__Attività 1__:
Rispondi a queste domande sul testo che parla della riorganizzazione della Rai:
(a) A quale anno risale l'attuale ripartizione in reti e testate?
(b) Che cosa richiede la creazione di programmi innovativi e nuovi format?
(c) Quali condizioni devono essere garantite prima della riorganizzazione?
__Attività 2__:
Elenca tutte le strutture di genere nominate nel testo sulla riorganizzazione della Rai.
__Attività 3__:
Prosegui il testo sulla riorganizzazione della Rai partendo dopo la sua ultima frase.

───── Testo dell'esercizio

In linea di principio, la riorganizzazione per generi della Rai e l’accorpamento delle testate non possono che essere accolte favorevolmente. L’attuale ripartizione in reti e testate, distinte e contrapposte, risale alla riforma del 1975, una riforma fortemente influenzata dall’esigenza di garantire un effettivo pluralismo nella televisione di Stato in regime di monopolio. Questa “lottizzazione” aveva, pertanto, una sua logica ma oggi, in un sistema concorrenziale dominato dalla Tv commerciale e dall’inarrestabile pervasività della Tv on demand (Netflix, ecc.) che senso ha un modello produttivo imperniato sulle reti e le testate televisive, strutture obsolete e anacronistiche che a malapena producono per i loro palinsesti? La creazione di programmi innovativi e nuovi format richiede grandi investimenti e creatività; le reti non possono far altro che acquistarli – piuttosto che idearli e produrli – con la conseguenza di omologare sempre più l’offerta di servizio pubblico a quella delle Tv commerciali.
Pertanto, sia benvenuta la riorganizzazione per strutture di genere (informazione, cultura, intrattenimento, cinema-fiction, sport) che realizzano programmi e prodotti concepiti, sin dalla fase di progettazione, per essere distribuiti su tutti i media e tutte le piattaforme; sia anche benvenuta la consapevolezza che l’obiettività non è la somma di tre faziosità; ma tutto questo all’imprescindibile condizione che siano preliminarmente garantite le condizioni fondanti la legittimità del servizio pubblico: indipendenza, autonomia economica e una mission che promuova la crescita civile e culturale dei cittadini.

──────────
───── Dati estratti

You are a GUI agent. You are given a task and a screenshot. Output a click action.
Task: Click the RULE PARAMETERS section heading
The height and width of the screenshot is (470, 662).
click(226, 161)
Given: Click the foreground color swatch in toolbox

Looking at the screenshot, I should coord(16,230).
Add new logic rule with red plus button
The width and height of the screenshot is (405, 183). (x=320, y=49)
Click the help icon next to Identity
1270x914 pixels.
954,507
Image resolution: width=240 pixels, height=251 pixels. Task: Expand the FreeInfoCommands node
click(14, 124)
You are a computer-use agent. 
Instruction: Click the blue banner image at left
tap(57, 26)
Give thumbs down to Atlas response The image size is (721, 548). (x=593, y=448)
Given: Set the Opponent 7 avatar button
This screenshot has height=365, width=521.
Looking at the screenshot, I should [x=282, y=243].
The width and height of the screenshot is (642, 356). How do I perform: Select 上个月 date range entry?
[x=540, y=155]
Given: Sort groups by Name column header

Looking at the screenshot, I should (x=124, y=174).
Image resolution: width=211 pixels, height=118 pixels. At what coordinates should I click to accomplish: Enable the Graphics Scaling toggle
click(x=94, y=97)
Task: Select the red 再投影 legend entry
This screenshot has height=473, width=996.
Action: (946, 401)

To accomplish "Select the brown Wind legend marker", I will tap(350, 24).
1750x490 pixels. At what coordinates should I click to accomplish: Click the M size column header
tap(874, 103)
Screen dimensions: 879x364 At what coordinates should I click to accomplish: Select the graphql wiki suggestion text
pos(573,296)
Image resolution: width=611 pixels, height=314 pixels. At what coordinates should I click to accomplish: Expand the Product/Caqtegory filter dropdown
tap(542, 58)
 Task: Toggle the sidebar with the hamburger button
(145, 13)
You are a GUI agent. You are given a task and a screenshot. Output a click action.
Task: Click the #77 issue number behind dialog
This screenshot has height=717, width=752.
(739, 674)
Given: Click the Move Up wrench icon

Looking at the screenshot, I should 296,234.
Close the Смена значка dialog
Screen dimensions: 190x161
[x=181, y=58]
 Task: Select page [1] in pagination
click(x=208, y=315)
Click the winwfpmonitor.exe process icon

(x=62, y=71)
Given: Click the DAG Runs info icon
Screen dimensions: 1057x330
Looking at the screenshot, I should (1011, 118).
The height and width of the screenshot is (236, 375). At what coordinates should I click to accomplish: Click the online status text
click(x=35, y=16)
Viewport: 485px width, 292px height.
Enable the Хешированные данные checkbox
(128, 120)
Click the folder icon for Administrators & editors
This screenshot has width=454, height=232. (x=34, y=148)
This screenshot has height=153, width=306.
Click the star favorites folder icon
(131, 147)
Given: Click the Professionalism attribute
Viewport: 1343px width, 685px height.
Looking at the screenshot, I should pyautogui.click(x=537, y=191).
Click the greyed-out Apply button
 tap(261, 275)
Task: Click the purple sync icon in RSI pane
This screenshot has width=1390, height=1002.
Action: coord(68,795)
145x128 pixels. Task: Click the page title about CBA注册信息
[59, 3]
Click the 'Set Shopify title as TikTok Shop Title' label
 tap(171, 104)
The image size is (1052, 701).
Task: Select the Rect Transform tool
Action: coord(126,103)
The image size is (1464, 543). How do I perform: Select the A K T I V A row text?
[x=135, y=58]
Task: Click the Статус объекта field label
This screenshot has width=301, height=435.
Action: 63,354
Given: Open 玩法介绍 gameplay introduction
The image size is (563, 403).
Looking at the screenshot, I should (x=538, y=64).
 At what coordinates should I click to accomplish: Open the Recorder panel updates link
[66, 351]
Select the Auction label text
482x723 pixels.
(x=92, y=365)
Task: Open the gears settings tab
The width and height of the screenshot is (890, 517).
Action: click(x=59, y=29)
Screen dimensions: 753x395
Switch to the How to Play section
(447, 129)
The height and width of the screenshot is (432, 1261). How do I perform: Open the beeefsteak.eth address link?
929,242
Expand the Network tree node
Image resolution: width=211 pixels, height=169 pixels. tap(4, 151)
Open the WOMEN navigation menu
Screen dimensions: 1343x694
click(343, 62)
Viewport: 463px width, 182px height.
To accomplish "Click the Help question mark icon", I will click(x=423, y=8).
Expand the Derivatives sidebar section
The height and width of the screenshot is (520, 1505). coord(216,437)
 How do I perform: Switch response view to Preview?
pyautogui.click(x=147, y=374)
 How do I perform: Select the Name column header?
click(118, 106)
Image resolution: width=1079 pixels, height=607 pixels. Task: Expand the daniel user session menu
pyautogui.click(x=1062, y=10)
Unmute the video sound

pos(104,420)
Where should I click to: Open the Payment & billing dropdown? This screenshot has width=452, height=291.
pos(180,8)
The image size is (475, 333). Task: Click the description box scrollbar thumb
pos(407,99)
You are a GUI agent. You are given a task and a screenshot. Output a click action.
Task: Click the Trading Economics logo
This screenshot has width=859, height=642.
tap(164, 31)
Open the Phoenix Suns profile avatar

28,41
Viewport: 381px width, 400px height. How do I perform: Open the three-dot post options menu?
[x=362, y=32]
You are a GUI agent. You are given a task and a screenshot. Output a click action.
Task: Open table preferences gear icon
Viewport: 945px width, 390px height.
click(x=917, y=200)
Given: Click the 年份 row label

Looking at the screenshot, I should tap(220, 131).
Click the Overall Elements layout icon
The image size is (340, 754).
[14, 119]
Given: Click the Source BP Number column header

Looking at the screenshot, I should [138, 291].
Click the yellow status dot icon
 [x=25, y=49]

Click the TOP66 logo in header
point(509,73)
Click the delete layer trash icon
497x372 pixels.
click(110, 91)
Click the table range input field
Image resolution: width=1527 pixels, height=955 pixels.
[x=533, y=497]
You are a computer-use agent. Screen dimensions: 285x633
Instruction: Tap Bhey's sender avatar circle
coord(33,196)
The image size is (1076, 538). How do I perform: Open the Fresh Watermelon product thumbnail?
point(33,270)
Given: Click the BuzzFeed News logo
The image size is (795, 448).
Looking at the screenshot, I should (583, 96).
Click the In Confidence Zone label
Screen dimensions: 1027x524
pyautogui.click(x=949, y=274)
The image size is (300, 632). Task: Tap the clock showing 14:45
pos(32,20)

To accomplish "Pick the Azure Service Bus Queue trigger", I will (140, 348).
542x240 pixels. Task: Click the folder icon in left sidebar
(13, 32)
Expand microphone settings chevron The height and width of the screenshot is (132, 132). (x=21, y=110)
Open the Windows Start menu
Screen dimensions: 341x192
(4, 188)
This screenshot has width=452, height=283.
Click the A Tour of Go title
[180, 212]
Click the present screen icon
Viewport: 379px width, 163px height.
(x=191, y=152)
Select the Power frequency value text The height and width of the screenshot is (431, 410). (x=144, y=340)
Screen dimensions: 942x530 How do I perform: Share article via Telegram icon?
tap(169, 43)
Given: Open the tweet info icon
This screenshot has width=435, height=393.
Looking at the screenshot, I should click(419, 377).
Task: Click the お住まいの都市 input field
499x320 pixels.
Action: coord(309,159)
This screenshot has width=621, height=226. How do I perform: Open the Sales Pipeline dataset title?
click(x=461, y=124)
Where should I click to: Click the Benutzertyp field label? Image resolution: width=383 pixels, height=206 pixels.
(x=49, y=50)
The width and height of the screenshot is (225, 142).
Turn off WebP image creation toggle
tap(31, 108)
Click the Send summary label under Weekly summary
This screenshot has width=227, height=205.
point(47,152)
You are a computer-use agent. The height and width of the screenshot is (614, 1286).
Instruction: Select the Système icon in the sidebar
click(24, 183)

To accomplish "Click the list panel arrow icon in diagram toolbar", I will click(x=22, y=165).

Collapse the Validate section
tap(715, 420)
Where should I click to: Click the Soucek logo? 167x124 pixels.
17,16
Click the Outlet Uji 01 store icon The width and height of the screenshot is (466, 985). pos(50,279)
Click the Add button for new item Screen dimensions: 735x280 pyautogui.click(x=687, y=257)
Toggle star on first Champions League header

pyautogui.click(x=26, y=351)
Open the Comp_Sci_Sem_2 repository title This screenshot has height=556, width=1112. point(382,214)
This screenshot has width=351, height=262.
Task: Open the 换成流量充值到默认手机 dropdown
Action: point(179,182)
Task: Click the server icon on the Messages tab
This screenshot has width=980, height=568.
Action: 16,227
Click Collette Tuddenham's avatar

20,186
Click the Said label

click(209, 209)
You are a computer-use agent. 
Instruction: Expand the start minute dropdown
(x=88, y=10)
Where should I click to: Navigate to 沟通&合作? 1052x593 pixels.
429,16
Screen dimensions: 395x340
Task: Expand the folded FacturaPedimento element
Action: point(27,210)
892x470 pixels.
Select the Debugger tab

──────────

__Risposta 1__:
(a) Al 1975, con la riforma di quell'anno.
(b) Grandi investimenti e creatività.
(c) Indipendenza, autonomia economica e una mission che promuova la crescita civile e culturale dei cittadini.

__Risposta 2__:
informazione, cultura, intrattenimento, cinema-fiction, sport

__Risposta 3__:
Una reale indipendenza la Rai non l’ha mai avuta: in un modo o nell’altro è sempre stata sotto il controllo del Governo e della maggioranza di turno. Quel poco di autonomia finanziaria che la vecchia Concessione le aveva assicurato è stata soppiantata de facto dal blocco del canone e dal prelievo forzoso di 150 milioni di euro. La mission è tutta da ridefinire, tant’è che Articolo 21 ha bandito un concorso tra gli studenti per riscrivere la nuova carta d’identità del servizio pubblico.
Per conseguire questi obiettivi sarà necessaria un’ampia mobilitazione politica e culturale: una vera e propria guerra d’indipendenza, dagli esiti tutt’altro che scontati. Pertanto, in un panorama ancora dominato dalla legge Gasparri e da una legge farsa sul conflitto d’interessi, pur apprezzando il lodevole sforzo di restituire organicità e coerenza a un’informazione pletorica e frammentata, è doveroso mettere in guardia da un’inevitabile eterogenesi dei fini che consegnerebbe la Rai al totale e indiscriminato controllo dell’esecutivo di turno.